EXERCISE PROMPT>
With the first line below as the start and the line containing "FAQ (2411, 37)" as the end, copy every line between them exactly, ends included.

***** RECORD EXTRACTS

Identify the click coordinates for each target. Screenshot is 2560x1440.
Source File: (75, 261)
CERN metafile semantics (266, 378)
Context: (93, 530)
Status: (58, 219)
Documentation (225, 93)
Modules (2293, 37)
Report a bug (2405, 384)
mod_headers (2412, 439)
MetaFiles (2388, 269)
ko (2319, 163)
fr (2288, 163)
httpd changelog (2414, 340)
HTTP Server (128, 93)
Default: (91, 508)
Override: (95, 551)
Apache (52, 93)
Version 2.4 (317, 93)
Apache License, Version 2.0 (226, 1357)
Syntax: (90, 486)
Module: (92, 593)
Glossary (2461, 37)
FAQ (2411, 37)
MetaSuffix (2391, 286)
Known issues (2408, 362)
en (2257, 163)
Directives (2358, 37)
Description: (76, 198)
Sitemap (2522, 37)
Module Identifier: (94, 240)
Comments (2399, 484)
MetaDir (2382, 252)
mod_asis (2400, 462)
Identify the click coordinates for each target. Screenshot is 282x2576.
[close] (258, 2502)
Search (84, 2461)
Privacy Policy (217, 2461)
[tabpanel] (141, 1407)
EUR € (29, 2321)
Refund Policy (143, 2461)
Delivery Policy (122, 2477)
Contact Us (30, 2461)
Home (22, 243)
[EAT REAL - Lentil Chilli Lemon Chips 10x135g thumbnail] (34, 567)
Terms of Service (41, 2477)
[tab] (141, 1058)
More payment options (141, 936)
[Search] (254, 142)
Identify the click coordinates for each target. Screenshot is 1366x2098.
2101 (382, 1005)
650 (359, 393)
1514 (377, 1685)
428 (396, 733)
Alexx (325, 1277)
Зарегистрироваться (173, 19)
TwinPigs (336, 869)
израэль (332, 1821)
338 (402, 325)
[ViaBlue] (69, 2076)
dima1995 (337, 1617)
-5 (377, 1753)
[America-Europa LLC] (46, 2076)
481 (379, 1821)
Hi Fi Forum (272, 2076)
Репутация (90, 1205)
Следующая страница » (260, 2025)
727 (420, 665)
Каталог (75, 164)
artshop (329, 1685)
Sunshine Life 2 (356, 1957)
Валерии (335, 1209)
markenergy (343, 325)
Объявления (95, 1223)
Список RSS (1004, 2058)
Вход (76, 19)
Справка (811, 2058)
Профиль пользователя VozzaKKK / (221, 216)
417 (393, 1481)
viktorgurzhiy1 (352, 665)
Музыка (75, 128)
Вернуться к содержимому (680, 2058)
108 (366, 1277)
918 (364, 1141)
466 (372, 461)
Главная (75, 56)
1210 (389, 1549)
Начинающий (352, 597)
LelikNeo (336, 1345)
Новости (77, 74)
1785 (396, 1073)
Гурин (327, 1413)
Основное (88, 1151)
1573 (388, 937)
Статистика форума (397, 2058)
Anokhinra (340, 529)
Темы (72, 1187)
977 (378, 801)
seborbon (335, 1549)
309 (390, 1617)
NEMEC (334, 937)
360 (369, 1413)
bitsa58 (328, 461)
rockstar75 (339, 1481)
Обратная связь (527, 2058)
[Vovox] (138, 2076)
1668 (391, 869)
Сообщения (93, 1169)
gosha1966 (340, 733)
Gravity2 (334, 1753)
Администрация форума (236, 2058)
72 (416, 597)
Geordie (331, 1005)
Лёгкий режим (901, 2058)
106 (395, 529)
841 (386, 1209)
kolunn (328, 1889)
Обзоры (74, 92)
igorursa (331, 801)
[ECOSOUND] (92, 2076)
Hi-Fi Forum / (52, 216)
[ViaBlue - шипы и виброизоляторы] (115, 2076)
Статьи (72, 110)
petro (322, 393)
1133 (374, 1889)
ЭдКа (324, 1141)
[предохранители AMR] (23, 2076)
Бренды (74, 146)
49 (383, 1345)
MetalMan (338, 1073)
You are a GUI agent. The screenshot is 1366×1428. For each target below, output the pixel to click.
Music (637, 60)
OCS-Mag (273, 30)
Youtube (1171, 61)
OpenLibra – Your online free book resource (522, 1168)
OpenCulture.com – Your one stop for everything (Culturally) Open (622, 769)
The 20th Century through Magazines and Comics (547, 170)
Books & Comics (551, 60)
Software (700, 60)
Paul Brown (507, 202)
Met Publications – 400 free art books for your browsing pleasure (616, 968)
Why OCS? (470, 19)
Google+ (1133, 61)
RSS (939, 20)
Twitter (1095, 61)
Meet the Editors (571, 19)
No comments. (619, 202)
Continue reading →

**********

EXERCISE RESULT>
Identify the click coordinates for each target. Screenshot is 2560x1440.
Source File: (75, 261)
CERN metafile semantics (266, 378)
Context: (93, 530)
Status: (58, 219)
Documentation (225, 93)
Modules (2293, 37)
Report a bug (2405, 384)
mod_headers (2412, 439)
MetaFiles (2388, 269)
ko (2319, 163)
fr (2288, 163)
httpd changelog (2414, 340)
HTTP Server (128, 93)
Default: (91, 508)
Override: (95, 551)
Apache (52, 93)
Version 2.4 (317, 93)
Apache License, Version 2.0 (226, 1357)
Syntax: (90, 486)
Module: (92, 593)
Glossary (2461, 37)
FAQ (2411, 37)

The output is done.